— start of QUOTED PASSAGE —

There's lots more on the domestic agenda we could talk about: energy efficiency, reducing energy demand, storage, consumer side, carbon capture storage, nuclear, fracking, whatever you like; but the really big story of achievement is offshore wind.

One thing that slightly irritates me in discussions in the party is everyone talks of the negatives not the positives … and offshore wind is a massive positive for us, so let's bloody talk about it.
I think of historic significance

Let's talk of the role we played, Chris Huhne first, and then myself, in international climate change talks

Don't forget we could be perfect in this country, we could be the best in the world, we could get 2 ½ percent of global greenhouse emissions down, but we still fry, and the earth is still submerged.

Domestic stuff great, it can help internationally, we can export that, and help other people.

But you've actually got to get out there at the EU, at the UN, with bilaterals, relationships with countries like China and India, to promote the climate change idea / agenda

Chris and I worked at all those levels.

— end of QUOTED PASSAGE —
— start of INFORMATION PROVIDED —

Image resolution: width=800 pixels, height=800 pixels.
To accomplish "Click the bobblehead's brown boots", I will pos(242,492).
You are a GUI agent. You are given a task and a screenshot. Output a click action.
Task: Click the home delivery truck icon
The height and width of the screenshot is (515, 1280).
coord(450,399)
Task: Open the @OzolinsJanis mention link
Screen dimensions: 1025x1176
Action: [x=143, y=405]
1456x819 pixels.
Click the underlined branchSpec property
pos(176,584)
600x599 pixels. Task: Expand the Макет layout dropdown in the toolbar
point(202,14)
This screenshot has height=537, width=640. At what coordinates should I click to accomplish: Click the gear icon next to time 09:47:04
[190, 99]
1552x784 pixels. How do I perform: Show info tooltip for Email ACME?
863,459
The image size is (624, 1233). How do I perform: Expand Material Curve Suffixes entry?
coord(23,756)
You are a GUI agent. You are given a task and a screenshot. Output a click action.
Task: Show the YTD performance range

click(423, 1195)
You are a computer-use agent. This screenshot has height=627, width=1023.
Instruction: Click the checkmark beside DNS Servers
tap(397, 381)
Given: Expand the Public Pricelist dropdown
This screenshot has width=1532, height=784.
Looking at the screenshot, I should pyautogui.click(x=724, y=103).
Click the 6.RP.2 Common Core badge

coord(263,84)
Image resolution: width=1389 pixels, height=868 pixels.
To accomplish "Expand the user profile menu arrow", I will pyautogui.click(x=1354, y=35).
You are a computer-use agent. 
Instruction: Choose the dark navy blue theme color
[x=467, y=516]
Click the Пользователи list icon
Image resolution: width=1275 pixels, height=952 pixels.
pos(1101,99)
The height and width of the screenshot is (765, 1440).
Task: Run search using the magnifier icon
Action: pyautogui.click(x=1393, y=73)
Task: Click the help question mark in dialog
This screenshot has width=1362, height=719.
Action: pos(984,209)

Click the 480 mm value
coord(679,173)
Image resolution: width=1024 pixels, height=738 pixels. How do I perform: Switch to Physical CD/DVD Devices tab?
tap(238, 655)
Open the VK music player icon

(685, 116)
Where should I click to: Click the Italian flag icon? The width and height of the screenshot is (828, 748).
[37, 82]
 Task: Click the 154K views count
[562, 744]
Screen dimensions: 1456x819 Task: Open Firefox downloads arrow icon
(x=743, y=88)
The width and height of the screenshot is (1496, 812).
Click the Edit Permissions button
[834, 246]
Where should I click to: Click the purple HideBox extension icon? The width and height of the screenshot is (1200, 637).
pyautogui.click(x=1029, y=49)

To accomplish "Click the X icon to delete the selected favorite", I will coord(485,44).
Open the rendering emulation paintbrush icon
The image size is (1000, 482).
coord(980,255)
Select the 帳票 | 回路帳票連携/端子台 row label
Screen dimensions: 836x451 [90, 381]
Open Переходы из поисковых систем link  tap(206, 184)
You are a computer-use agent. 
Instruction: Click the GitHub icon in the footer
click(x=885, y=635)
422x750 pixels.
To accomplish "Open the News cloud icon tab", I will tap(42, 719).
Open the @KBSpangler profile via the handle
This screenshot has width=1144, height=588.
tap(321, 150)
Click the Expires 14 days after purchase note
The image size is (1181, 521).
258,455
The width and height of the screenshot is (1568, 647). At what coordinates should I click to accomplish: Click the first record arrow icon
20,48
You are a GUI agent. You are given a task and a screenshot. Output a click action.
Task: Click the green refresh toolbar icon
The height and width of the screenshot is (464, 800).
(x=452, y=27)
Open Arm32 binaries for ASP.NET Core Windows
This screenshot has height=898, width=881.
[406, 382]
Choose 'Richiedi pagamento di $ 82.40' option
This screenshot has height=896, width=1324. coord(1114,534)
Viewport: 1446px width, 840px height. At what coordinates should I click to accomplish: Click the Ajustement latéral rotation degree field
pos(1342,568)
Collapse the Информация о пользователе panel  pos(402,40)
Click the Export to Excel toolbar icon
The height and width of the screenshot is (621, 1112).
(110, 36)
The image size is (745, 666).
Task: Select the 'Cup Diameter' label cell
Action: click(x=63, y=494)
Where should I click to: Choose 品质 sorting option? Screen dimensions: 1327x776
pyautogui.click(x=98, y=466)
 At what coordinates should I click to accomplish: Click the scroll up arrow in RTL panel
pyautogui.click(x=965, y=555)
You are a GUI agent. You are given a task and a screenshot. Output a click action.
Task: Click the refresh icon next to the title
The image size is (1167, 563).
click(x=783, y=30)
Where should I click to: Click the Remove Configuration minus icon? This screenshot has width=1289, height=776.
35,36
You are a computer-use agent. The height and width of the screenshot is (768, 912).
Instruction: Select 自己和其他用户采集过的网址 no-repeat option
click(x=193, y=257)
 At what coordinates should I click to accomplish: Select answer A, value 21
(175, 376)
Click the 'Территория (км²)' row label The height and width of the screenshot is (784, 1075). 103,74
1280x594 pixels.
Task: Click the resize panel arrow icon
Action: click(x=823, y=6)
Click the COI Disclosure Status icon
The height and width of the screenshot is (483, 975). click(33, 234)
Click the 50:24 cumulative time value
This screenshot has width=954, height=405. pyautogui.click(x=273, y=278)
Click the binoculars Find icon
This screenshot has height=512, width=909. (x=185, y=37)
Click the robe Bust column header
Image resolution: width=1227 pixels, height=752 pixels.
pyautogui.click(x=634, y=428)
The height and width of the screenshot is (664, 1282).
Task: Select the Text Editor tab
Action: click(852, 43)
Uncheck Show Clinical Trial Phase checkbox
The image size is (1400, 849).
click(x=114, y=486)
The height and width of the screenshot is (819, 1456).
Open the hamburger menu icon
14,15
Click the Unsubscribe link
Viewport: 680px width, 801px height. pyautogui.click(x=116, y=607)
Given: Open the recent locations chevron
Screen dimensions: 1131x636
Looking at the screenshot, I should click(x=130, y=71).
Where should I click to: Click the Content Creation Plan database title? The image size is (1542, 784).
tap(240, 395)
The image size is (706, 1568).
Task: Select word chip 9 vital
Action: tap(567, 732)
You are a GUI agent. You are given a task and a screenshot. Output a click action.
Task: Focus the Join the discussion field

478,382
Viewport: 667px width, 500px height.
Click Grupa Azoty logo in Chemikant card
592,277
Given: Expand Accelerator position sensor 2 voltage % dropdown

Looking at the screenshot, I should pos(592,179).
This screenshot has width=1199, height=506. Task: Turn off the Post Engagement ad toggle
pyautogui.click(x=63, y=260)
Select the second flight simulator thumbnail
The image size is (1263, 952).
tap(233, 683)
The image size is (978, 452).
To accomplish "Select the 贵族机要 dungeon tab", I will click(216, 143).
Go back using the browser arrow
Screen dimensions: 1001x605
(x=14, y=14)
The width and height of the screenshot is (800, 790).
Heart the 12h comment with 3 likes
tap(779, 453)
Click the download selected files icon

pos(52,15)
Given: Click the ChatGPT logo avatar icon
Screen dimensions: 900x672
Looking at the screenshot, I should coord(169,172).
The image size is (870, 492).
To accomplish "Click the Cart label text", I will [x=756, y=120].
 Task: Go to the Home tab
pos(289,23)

— end of INFORMATION PROVIDED —

• **TASKS**:
1) From the climate policy remarks, list the other domestic agenda topics the speaker says could be discussed besides offshore wind.
2) Resume the climate policy remarks with what comes after "Chris and I worked at all those levels."

• **OUTPUTS FOR THE TASKS**:
1)
- Energy efficiency
- Reducing energy demand
- Storage
- Consumer side
- Carbon capture storage
- Nuclear
- Fracking

2)
I think the most important was the EU, and that's one of the reasons why Brexit is a complete and utter disaster for environment.

Let me tell you a story of EU climate diplomacy as I experienced it ...

When I became Secretary of State in February 2012 and I looked around the energy council at Brussels, it was pretty clear that of the six big states: UK, Germany, France, Italy, Spain, and Poland that none of those six besides ourselves was likely to really push the climate change agenda, for lots of domestic political reasons in their own countries.

Poland primarily because they want to burn as much coal as they can possibly burn, Germany because of their coalition ….

So it was clear to me if you were going to get climate change agenda pushed really hard on EU level, (which was critical for the world agenda because the EU are out there above China and the US in particular), Britain had to take the lead.

If your want anything done at Brussels you have to form coalitions, coalitions of member states, countries that think like you, that share the objective.

So I set up something called the green growth group.
We got a number of member states to come for dinners at the UK residency at Brussels, we got our officials together to discuss how we as member states who wanted to take action on climate change at the European level, could work together to make that happen.

Knowing that we have opponents in industry, knowing we had opponents around the table from places like Poland, and how we going to win those debates.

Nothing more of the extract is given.